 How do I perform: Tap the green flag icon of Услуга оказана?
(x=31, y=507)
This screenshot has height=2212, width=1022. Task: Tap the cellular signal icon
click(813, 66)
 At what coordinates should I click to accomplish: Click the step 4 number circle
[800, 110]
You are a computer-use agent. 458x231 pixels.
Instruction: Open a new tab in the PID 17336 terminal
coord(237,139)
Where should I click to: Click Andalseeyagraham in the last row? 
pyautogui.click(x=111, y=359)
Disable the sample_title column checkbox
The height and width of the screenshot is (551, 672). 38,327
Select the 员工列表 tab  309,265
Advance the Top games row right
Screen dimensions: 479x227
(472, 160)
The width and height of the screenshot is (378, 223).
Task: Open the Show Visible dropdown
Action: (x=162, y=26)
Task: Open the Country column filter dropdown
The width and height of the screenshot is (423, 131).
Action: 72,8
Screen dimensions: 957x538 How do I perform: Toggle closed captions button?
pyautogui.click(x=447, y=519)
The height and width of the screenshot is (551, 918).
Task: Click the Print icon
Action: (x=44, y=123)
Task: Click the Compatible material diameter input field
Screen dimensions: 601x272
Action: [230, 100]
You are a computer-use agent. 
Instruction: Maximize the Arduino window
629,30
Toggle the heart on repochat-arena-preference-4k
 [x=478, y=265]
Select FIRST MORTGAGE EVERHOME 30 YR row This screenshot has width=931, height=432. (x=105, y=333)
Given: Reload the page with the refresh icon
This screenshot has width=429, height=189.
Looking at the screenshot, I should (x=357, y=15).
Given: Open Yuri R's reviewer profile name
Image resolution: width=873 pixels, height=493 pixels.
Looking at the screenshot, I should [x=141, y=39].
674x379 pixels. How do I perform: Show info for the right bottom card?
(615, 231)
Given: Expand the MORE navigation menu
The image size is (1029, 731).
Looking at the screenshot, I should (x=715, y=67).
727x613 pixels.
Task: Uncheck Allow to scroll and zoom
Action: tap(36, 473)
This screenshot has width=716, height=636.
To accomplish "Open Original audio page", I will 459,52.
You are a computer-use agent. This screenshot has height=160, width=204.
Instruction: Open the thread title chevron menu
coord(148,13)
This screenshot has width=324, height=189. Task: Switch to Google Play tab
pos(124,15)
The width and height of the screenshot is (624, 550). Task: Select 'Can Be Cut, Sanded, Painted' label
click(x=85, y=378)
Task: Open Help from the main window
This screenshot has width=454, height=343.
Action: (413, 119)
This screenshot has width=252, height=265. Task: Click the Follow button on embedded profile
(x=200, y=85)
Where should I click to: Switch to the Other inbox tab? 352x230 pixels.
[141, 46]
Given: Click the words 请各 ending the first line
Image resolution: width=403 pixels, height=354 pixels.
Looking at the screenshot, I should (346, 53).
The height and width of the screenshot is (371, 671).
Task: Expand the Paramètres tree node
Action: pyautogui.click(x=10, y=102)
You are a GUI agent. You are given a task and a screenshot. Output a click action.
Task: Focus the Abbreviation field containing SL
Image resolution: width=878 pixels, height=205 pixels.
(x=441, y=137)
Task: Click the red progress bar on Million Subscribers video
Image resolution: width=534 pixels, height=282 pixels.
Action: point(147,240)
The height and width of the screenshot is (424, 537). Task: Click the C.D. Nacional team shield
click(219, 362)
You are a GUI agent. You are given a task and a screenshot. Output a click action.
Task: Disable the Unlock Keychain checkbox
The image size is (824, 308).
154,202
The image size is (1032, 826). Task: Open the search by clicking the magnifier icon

Problem details:
Can you reproduce all of the rows above word for word, without changing anything?

Response to this task:
 How do I perform: Tap the green flag icon of Услуга оказана?
(x=31, y=507)
This screenshot has height=2212, width=1022. Task: Tap the cellular signal icon
click(813, 66)
 At what coordinates should I click to accomplish: Click the step 4 number circle
[800, 110]
You are a computer-use agent. 458x231 pixels.
Instruction: Open a new tab in the PID 17336 terminal
coord(237,139)
Where should I click to: Click Andalseeyagraham in the last row? 
pyautogui.click(x=111, y=359)
Disable the sample_title column checkbox
The height and width of the screenshot is (551, 672). 38,327
Select the 员工列表 tab  309,265
Advance the Top games row right
Screen dimensions: 479x227
(472, 160)
The width and height of the screenshot is (378, 223).
Task: Open the Show Visible dropdown
Action: (x=162, y=26)
Task: Open the Country column filter dropdown
The width and height of the screenshot is (423, 131).
Action: 72,8
Screen dimensions: 957x538 How do I perform: Toggle closed captions button?
pyautogui.click(x=447, y=519)
The height and width of the screenshot is (551, 918).
Task: Click the Print icon
Action: (x=44, y=123)
Task: Click the Compatible material diameter input field
Screen dimensions: 601x272
Action: [230, 100]
You are a computer-use agent. 
Instruction: Maximize the Arduino window
629,30
Toggle the heart on repochat-arena-preference-4k
 [x=478, y=265]
Select FIRST MORTGAGE EVERHOME 30 YR row This screenshot has width=931, height=432. (x=105, y=333)
Given: Reload the page with the refresh icon
This screenshot has width=429, height=189.
Looking at the screenshot, I should (x=357, y=15).
Given: Open Yuri R's reviewer profile name
Image resolution: width=873 pixels, height=493 pixels.
Looking at the screenshot, I should [x=141, y=39].
674x379 pixels. How do I perform: Show info for the right bottom card?
(615, 231)
Given: Expand the MORE navigation menu
The image size is (1029, 731).
Looking at the screenshot, I should (x=715, y=67).
727x613 pixels.
Task: Uncheck Allow to scroll and zoom
Action: tap(36, 473)
This screenshot has width=716, height=636.
To accomplish "Open Original audio page", I will 459,52.
You are a computer-use agent. This screenshot has height=160, width=204.
Instruction: Open the thread title chevron menu
coord(148,13)
This screenshot has width=324, height=189. Task: Switch to Google Play tab
pos(124,15)
The width and height of the screenshot is (624, 550). Task: Select 'Can Be Cut, Sanded, Painted' label
click(x=85, y=378)
Task: Open Help from the main window
This screenshot has width=454, height=343.
Action: (413, 119)
This screenshot has width=252, height=265. Task: Click the Follow button on embedded profile
(x=200, y=85)
Where should I click to: Switch to the Other inbox tab? 352x230 pixels.
[141, 46]
Given: Click the words 请各 ending the first line
Image resolution: width=403 pixels, height=354 pixels.
Looking at the screenshot, I should (346, 53).
The height and width of the screenshot is (371, 671).
Task: Expand the Paramètres tree node
Action: pyautogui.click(x=10, y=102)
You are a GUI agent. You are given a task and a screenshot. Output a click action.
Task: Focus the Abbreviation field containing SL
Image resolution: width=878 pixels, height=205 pixels.
(x=441, y=137)
Task: Click the red progress bar on Million Subscribers video
Image resolution: width=534 pixels, height=282 pixels.
Action: point(147,240)
The height and width of the screenshot is (424, 537). Task: Click the C.D. Nacional team shield
click(219, 362)
You are a GUI agent. You are given a task and a screenshot. Output a click action.
Task: Disable the Unlock Keychain checkbox
The image size is (824, 308).
154,202
The image size is (1032, 826). Task: Open the search by clicking the magnifier icon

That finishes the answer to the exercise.